TEXTO DE LECTURA:

La adolescente Suzu, protagonista de Belle, queda fascinada por el universo online de ‘U’, gracias al cual consigue dejar atrás una depresión provocada por una pérdida traumática ocurrida en su infancia. Si, en el mundo real, Suzu no es capaz de hacer lo que más le gusta, cantar, en ‘U’ se convierte de la noche a la mañana en una suerte de Hatsune Miku (la gran idol virtual japonesa) llamada Belle. En uno de sus eventos multitudinarios, Belle es interrumpida por el personaje que pondrá patas arriba su vida: la Bestia, el avatar más temido de la plataforma. A partir de entonces, la película se convierte en una reinterpretación del clásico cuento de hadas francés La Bella y la Bestia, de Jeanne-Marie Leprince de Beaumont, y toma como hilo argumental-conceptual la idea de quitarle la máscara al otro. El pueblo quiere saber quién es la Bestia, pero también quiere saberlo su amada, que no podrá liberar al monstruo de la maldición hasta que la alimaña no la ame de verdad.

REGISTROS DE DATOS:
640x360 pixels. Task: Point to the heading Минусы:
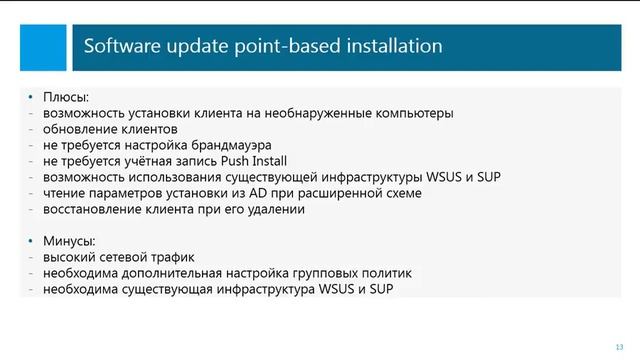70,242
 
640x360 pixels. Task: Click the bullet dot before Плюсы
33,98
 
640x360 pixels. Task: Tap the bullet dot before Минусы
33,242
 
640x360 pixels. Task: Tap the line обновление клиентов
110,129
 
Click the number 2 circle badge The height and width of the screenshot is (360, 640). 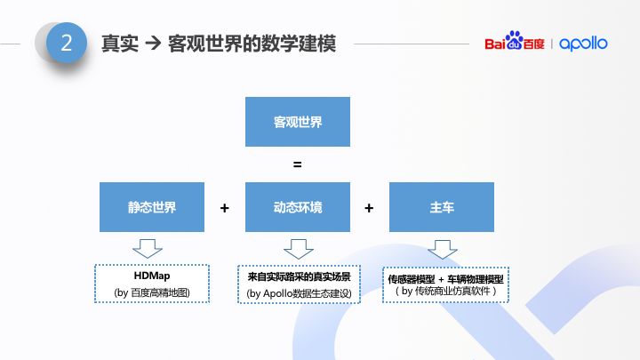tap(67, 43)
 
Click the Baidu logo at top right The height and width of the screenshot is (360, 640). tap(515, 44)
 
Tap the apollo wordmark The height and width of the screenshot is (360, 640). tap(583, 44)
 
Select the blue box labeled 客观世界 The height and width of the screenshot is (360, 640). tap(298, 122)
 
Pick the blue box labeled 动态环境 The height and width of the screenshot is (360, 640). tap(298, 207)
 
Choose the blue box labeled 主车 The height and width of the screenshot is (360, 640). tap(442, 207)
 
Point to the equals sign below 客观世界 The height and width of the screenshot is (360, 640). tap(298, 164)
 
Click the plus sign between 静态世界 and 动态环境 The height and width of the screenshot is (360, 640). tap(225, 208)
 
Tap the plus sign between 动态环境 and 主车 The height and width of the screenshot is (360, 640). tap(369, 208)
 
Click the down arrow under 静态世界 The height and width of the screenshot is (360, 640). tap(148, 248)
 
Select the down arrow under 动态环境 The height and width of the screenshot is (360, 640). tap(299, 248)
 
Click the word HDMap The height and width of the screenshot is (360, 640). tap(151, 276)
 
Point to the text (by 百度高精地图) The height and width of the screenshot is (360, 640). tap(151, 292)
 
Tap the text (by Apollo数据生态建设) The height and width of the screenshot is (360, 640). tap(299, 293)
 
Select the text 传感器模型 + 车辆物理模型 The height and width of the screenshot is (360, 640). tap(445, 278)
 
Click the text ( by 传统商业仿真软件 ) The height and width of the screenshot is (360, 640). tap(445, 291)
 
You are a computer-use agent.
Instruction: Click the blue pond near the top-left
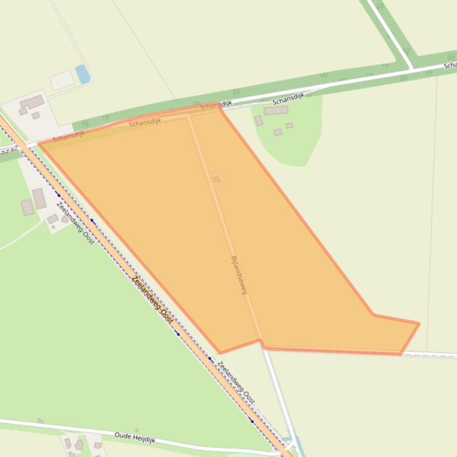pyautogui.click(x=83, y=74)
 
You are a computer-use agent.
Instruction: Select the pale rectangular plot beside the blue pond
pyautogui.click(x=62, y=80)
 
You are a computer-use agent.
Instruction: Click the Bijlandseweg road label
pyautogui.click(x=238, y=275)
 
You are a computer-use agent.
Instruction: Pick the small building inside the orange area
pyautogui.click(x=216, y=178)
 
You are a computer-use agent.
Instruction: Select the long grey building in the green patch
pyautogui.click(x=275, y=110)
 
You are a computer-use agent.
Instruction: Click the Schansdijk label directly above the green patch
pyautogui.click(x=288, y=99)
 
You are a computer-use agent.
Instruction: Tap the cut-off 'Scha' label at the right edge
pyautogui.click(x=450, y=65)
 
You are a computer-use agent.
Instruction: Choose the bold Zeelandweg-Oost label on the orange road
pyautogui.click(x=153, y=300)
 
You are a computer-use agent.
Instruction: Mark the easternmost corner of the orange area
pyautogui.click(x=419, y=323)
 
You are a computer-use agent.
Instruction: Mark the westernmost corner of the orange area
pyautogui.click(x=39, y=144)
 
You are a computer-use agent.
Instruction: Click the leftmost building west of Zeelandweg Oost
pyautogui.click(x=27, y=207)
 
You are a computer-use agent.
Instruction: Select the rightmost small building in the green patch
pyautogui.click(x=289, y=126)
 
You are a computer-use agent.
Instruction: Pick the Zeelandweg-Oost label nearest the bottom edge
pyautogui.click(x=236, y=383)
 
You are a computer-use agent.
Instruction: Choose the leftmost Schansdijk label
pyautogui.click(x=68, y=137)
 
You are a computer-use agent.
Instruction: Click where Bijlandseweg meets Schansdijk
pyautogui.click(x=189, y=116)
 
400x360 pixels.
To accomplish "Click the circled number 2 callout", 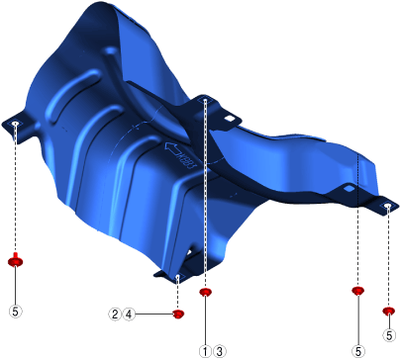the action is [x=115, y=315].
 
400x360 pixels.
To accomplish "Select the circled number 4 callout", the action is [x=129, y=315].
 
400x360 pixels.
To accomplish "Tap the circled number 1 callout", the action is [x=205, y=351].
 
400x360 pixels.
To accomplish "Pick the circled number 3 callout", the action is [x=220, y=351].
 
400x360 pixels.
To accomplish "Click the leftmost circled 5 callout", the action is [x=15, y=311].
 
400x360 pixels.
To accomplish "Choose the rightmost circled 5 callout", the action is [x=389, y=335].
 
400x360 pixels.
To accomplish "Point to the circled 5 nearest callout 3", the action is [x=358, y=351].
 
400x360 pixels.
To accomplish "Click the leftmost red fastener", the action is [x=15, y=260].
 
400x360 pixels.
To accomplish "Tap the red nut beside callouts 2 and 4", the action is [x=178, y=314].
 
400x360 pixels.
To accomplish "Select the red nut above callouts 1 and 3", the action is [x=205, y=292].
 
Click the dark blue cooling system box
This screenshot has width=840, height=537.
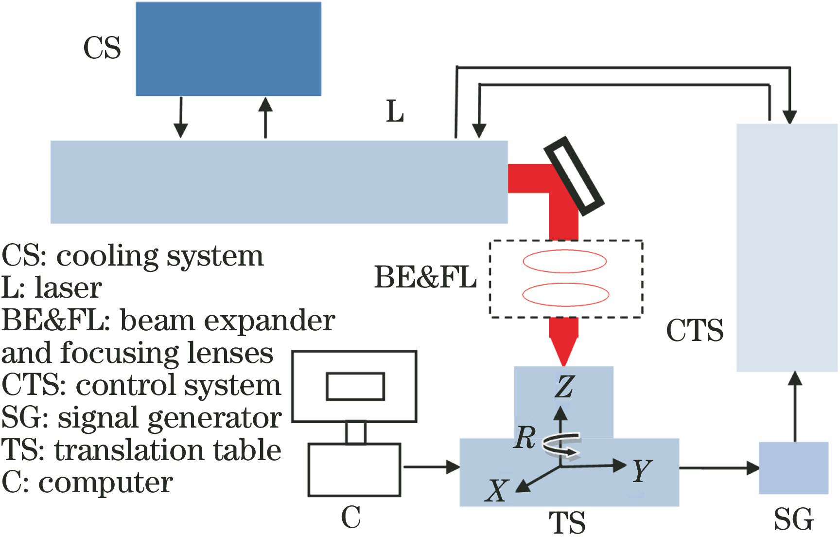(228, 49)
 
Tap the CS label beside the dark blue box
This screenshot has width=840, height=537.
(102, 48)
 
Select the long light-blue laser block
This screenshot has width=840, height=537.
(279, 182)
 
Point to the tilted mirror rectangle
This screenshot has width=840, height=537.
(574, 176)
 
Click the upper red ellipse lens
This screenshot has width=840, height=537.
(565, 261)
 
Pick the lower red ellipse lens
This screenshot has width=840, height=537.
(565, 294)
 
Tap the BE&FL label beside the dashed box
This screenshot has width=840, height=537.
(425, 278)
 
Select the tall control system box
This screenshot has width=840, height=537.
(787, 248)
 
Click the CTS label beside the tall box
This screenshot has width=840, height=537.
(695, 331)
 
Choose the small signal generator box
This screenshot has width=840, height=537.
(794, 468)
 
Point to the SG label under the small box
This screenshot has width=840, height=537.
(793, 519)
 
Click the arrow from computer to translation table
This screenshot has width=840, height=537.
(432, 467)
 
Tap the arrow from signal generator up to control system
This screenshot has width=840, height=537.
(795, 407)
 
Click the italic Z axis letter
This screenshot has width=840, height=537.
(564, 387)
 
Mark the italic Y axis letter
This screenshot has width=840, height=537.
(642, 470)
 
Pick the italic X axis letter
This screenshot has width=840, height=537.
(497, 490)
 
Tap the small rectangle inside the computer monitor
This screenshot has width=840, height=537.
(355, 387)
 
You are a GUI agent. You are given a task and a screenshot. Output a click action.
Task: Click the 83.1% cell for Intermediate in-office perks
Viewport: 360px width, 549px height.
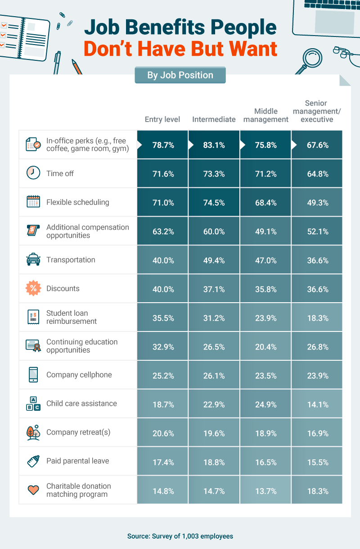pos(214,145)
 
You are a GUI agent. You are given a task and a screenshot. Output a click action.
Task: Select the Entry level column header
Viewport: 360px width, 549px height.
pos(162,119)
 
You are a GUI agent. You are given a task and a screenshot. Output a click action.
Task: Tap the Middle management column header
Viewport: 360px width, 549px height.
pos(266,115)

--

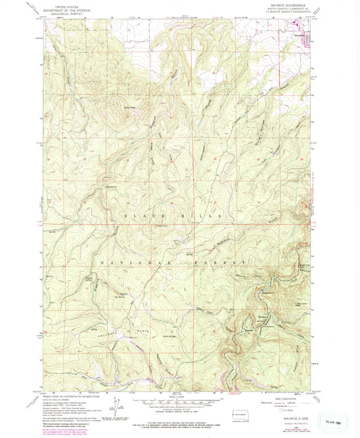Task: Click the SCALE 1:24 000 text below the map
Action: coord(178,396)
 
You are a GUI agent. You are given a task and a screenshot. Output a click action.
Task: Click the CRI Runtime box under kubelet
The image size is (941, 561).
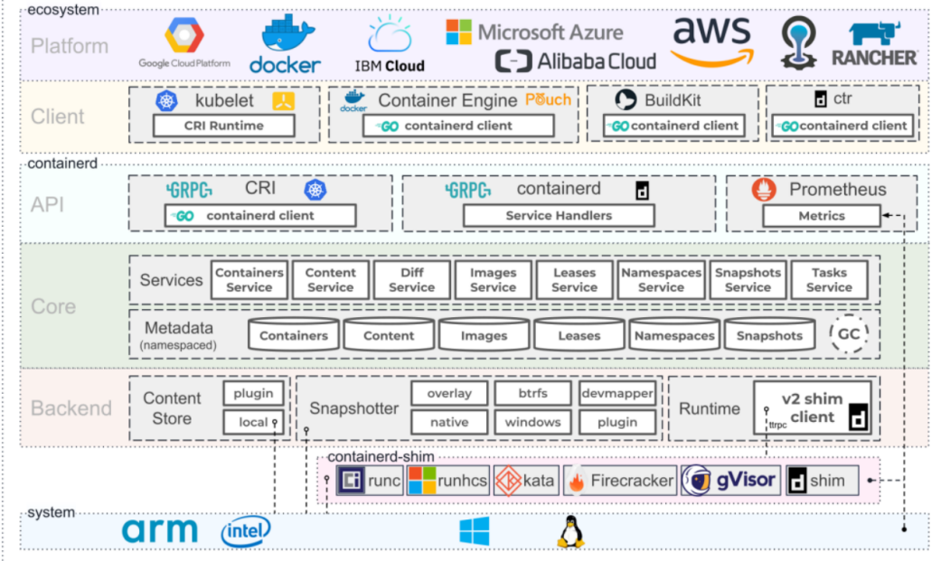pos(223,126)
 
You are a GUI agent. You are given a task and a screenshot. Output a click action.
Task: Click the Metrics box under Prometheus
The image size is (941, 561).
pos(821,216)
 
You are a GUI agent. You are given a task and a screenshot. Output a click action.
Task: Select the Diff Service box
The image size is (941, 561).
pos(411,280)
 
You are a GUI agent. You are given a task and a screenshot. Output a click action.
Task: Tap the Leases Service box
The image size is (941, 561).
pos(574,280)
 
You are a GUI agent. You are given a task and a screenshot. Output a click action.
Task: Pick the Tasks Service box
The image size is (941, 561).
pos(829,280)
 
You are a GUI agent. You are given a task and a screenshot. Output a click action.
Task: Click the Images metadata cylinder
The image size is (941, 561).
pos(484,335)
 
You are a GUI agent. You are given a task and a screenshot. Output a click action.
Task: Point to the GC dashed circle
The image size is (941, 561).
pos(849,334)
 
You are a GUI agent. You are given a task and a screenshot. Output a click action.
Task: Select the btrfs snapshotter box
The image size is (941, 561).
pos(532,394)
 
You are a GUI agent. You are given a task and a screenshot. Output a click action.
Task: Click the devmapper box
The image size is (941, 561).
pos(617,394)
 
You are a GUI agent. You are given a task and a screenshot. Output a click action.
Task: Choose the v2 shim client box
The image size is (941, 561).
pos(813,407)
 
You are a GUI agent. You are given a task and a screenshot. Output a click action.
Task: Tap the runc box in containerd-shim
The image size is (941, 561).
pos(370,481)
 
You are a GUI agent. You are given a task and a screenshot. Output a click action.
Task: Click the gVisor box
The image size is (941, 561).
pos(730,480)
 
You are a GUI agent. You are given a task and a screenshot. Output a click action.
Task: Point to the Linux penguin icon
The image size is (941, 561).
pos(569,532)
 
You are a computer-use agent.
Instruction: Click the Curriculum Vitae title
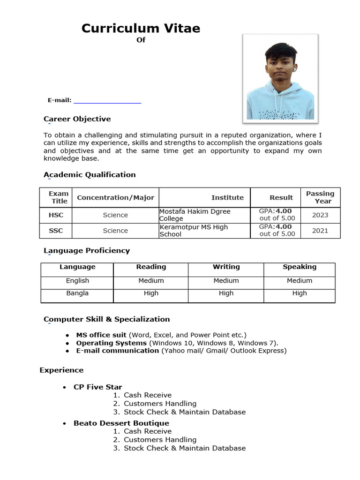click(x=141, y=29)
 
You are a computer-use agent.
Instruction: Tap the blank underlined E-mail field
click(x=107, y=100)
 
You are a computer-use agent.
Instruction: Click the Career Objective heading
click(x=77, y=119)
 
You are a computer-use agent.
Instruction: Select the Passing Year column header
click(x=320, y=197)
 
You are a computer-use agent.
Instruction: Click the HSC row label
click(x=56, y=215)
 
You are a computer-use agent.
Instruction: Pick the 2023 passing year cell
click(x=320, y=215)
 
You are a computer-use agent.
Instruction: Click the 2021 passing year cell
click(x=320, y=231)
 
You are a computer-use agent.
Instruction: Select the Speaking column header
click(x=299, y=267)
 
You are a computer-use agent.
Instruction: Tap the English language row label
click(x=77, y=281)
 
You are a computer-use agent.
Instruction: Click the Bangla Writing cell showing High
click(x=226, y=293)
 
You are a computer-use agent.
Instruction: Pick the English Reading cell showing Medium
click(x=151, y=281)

---

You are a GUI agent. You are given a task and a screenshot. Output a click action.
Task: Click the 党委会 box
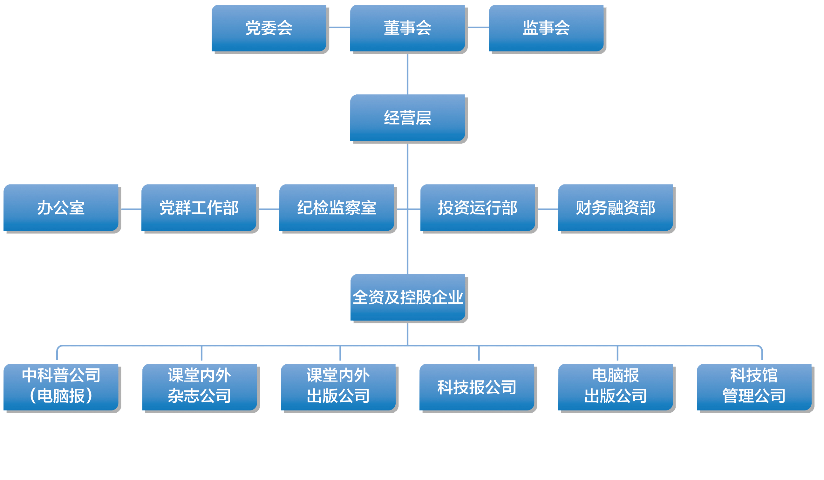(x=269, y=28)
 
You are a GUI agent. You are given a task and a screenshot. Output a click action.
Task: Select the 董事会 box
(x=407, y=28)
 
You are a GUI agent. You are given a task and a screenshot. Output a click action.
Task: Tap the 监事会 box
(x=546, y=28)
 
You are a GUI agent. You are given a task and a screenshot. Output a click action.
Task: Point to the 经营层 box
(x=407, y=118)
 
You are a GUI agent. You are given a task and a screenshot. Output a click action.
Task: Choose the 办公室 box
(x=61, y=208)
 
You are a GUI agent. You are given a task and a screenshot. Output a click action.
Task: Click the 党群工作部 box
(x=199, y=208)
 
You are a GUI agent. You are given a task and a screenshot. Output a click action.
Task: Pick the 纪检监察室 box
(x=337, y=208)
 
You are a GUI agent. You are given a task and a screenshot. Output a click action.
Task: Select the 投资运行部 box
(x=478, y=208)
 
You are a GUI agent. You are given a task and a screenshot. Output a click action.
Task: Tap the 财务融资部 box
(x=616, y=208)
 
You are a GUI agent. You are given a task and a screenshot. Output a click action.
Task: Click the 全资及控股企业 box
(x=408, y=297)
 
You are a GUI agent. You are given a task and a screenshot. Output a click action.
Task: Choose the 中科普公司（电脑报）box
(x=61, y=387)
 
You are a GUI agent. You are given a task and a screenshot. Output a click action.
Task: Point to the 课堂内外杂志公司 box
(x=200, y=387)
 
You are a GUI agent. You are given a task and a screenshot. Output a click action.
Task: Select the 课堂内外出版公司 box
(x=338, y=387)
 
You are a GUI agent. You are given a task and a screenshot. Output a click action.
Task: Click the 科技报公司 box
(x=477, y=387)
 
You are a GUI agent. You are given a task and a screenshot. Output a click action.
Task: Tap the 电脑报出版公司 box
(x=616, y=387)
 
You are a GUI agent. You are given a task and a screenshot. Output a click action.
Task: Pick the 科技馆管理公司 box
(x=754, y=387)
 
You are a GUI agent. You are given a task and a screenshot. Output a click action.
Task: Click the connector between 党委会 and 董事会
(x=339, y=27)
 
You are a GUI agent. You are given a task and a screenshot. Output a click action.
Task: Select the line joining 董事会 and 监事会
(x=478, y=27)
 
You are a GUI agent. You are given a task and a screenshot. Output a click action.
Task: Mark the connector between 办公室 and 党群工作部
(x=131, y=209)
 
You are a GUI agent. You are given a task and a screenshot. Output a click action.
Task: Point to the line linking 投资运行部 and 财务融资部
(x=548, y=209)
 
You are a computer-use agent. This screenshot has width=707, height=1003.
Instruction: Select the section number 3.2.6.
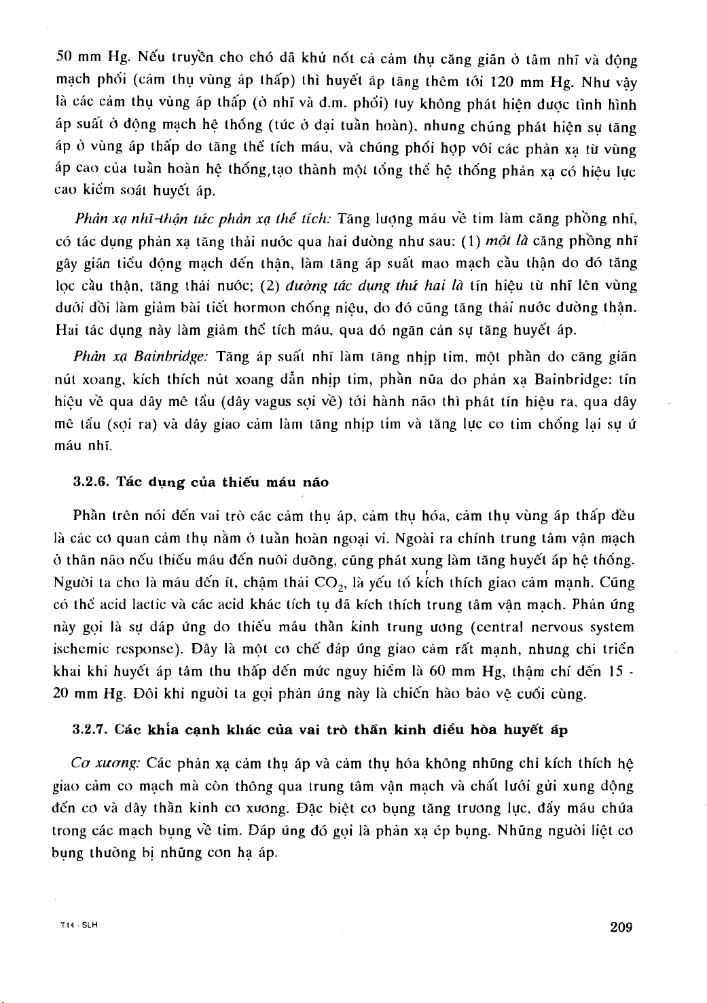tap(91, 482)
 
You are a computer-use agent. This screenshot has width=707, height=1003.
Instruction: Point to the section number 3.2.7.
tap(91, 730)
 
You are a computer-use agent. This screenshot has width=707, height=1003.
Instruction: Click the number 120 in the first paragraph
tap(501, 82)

ENUNCIADO: Prosigue el texto sobre la película Belle a partir de su última oración. Los registros proceden de una fuente distinta a la del texto.

RESULTADO FINAL:
En Belle, Hosoda lleva más allá su interés por los relatos clásicos, que ya se materializó en El niño y la bestia (2015), combinando aquí el poso humanista del original con una radiografía del universo de las redes sociales mucho más trabajada que la de Summer Wars (2009). La Bella y la Bestia funciona aquí como elemento de unión entre ‘U’ y la vida real, pero también como piedra angular de una llamada de atención sobre el problema de salud mental que afecta a muchos jóvenes hoy en día, un alegato nada afectado, aunque sí doloroso. Pese a la apariencia de comedia de instituto, el cineasta japonés mantiene en todo momento un control férreo del subtexto de su musical catártico. Belle es una película sobre el duelo por la pérdida de la infancia y el paso a la vida adulta, y sobre la dificultad de las nuevas generaciones para comunicar sus emociones y confiar en el otro cuando todo es líquido –un día eres el usuario más prestigioso de ‘U’, la chica más popular del instituto; al día siguiente todos te odian–. Hosoda presenta un trabajo de una valiosa madurez. Nos pregunta si de verdad estamos más seguros bajo la máscara, y plantea la duda –no solo a la sociedad nipona, cada vez más encerrada en sí misma– de si, quizá, la manera más apropiada de desenmascarar a la bestia no sea desvelando su identidad, sino atendiendo a sus emociones. Y eso lo podemos hacer tanto en la vida como en lo virtual, pues los sentimientos no entienden de medio.